Entering the postseason, the Twins had the fourth-fewest strikeouts and the fourth-lowest whiff rate in the AL, but they struck out a combined 27 times in the first two games of the ALDS. They owned the AL's third-best hard-hit rate during the regular season, but they mustered only six hard-hit balls total in Game 2.

That has catcher Mitch Garver wondering about the Twins' offensive approach and preparation.

"That's something we're going to have to address going into Game 3," Garver said. "It seems like we're swinging at a lot of balls and taking a lot of strikes. It's almost like our approach is a touch backwards, one pitch ahead or one pitch behind. Guys are looking for something, they're getting the opposite."

It was clear to Twins manager Rocco Baldelli that the Yankees' pitching staff was attacking the Bomba Squad with a greater degree of offspeed pitches than they could have anticipated, which could have subverted the Minnesota's expectations and kept it guessing to a greater extent.

"Sometimes, the pitcher comes up and it's not even close to the scouting reports," infielder Jonathan Schoop said. "Sometimes, the pitcher doesn't throw a lot of fastballs. Like Paxton, he throws a lot of fastballs, but he came up and threw a lot of curveballs.

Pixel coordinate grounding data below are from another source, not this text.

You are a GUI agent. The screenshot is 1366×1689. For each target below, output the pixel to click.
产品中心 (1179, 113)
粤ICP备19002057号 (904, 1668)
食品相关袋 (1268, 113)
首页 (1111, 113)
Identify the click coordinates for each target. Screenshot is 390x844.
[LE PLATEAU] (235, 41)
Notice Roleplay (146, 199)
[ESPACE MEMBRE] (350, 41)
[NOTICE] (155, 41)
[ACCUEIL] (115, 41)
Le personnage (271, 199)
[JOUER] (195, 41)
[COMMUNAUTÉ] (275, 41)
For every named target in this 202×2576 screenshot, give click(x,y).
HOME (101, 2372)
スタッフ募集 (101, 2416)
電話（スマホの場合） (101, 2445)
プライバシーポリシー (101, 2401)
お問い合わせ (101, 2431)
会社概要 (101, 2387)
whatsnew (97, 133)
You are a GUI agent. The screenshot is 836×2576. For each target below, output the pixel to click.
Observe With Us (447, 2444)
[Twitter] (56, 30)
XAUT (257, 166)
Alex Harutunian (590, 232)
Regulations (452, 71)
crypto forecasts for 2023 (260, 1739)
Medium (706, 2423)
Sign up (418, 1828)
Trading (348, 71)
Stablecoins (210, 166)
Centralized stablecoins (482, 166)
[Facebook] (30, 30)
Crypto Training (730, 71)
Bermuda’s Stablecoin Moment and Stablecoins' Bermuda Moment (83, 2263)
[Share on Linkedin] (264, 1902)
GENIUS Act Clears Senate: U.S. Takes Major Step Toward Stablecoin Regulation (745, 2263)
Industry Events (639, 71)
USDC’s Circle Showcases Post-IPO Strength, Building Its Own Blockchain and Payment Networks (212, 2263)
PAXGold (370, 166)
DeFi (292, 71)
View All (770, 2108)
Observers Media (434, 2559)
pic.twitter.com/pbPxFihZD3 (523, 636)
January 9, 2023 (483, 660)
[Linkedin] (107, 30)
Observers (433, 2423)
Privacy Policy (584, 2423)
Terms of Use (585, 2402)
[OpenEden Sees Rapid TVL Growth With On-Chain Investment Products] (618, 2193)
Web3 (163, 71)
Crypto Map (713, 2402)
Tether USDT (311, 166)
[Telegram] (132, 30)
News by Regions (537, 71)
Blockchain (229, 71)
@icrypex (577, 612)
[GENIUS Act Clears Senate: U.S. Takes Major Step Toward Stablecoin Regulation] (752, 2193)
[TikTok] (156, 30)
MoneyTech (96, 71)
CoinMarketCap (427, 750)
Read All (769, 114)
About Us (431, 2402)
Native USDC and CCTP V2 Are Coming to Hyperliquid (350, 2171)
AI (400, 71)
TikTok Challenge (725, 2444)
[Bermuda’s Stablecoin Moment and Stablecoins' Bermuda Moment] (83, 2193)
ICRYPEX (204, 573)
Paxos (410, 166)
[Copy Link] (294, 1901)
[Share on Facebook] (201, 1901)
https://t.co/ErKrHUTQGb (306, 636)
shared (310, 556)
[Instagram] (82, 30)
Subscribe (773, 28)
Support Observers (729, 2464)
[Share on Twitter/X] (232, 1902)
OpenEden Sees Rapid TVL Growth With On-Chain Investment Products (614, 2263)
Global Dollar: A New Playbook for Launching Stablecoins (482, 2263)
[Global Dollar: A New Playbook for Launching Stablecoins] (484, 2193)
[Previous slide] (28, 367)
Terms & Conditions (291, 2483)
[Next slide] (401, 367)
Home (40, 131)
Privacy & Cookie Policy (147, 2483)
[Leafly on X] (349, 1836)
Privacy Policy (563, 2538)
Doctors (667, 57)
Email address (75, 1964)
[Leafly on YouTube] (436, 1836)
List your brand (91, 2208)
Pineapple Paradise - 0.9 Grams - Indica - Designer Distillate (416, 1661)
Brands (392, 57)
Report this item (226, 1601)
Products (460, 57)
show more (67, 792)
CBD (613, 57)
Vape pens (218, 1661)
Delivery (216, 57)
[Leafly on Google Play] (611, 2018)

So you've just got to make an adjustment in the game."

It would be easy to say that the Twins should adjust by taking more pitches early in the game -- as the Yankees have in this series -- to force the opposing starter to work deep into counts and potentially make mistakes in the zone. But that would actually further remove the Twins from their offensive identity this season, in which they generally try to identify pitches early in counts and ambush pitchers with aggressive swings.

The Twins had the third-highest swing rate in the AL at 48.2 percent, the highest first-pitch swing rate at 31.9 percent and they see the fewest pitches per plate appearance at 3.85. But it seemed to C.J. Cron that the conviction with which many of the Twins typically swing early in counts was absent because of how the Yankees threw them for a curve -- literally.

"I just didn’t think we were committed all the way around," Cron said. "We were timid. We wanted to swing, but we weren’t swinging with the same aggression we have all year."

Some of the Twins' hitters, like Max Kepler, Jake Cave and Marwin Gonzalez, simply tipped their caps to Tanaka and the Yankees for their pitching plans and acknowledged that Tanaka's execution was the driving factor in Minnesota's lack of success.

It seems like the Yankees' pitching staff has been content to aberrate from their season-long pitching tendencies, with the normally fastball-reliant Paxton throwing as many curveballs as four-seamers in Game 1. But around the Twins' clubhouse, the message seemed to be, as a whole, trusting in the plan that got them a record-breaking 307 homers -- among many other records on offense -- throughout the regular season, despite the lack of success in two postseason games.

"It'll be important for us to simplify our approach," Garver said. "Simplifying it, quality at-bats, putting the ball in play. Hard contact the way we know how, that's what we're going to be looking for."

"We're a great offensive team," outfielder Jake Cave said. "We've showed it all year. A couple glimpses these last two [games[ we showed that we can still swing and stuff like that. So I don't think there's going to be anything different that anybody is going to be trying to do or a different approach or anything like that."

If history is any indication, Yankees Game 3 starter Luis Severino should attack the Twins with his fastball. If more recent history is to be taken into consideration, the Yanks might scrap that again in favor of another offspeed attack. If the Twins are to stay alive in the playoffs, they'll need to quickly identify which version of Severino will be on the mound and adjust more effectively than they have in the first two games.

"Of course, we don't know what they're going to do next," Baldelli said. "No one ever does. But I think that's what happened in the game. I think they pitched in a very particular way, and it's our move next."